Home » Posts tagged 'behaviour'
Tag Archives: behaviour
“Dementia Friends” is an initiative from the Alzheimer’s Society and Public Health England. In this series of blogpost, I take an independent look at each of the five core messages of “Dementia Friends” and I try to explain why they are extremely important for raising public awareness of the dementias.
That ‘Dementia is caused by diseases of the brain’ may seem like a pretty innocuous statement.
There have been numerous attempts at looking at the numbers of the different causes of dementia, varying in overall success over the years.
One study “Prevalence of dementia subtypes: A 30-year retrospective survey of neuropathological reports” came from Hans Brunnström, Lars Gustafson, Ulla Passant and Elisabet Englundemail in 2008.
The authors investigated the distribution of neuropathologically defined dementia subtypes among individuals with dementia disorder.
The neuropathological reports were studied on all patients (n?=?524; 55.3% females; median age 80, range 39–102 years) with clinically diagnosed dementia disorder who underwent complete post mortem examination including neuropathological examination within the Department of Pathology at the University Hospital in Lund, Sweden, during the years 1974–2004.
The neuropathological diagnosis was Alzheimer’s disease in 42.0% of the cases, vascular dementia in 23.7%, dementia of combined Alzheimer and vascular pathology in 21.6%, and frontotemporal dementia in 4.0% of the patients.
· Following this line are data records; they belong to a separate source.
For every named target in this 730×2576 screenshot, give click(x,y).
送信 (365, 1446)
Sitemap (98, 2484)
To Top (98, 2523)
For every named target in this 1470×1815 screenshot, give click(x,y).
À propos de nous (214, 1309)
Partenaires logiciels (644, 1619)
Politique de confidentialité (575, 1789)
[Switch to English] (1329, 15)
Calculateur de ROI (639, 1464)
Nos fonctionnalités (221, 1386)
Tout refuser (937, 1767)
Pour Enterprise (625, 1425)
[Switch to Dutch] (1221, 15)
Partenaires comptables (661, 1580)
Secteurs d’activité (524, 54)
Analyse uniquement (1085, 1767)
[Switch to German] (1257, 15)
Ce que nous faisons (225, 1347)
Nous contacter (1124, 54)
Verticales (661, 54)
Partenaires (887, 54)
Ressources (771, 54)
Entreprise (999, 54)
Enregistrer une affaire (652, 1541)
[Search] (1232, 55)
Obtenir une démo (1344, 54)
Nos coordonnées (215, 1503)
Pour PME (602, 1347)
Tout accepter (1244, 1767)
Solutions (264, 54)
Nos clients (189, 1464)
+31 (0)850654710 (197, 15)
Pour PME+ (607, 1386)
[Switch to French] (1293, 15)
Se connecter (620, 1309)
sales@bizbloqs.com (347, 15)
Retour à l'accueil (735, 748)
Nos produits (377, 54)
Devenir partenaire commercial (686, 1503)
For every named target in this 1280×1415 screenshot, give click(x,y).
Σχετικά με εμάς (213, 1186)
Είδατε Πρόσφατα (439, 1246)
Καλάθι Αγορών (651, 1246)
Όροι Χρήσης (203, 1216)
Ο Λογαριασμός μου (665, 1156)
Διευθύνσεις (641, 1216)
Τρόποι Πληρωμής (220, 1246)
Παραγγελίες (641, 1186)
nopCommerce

Different types of dementia (and factsheets about them) are summarised in this page from the Alzheimer’s Society.
Part of the problems with the statement comes from the definition of ‘dementia’.
For example, a WHO definition is provided thus:
“Dementia is a syndrome – usually of a chronic or progressive nature – in which there is deterioration in cognitive function (i.e. the ability to process thought) beyond what might be expected from normal ageing. It affects memory, thinking, orientation, comprehension, calculation, learning capacity, language, and judgement. Consciousness is not affected. The impairment in cognitive function is commonly accompanied, and occasionally preceded, by deterioration in emotional control, social behaviour, or motivation.”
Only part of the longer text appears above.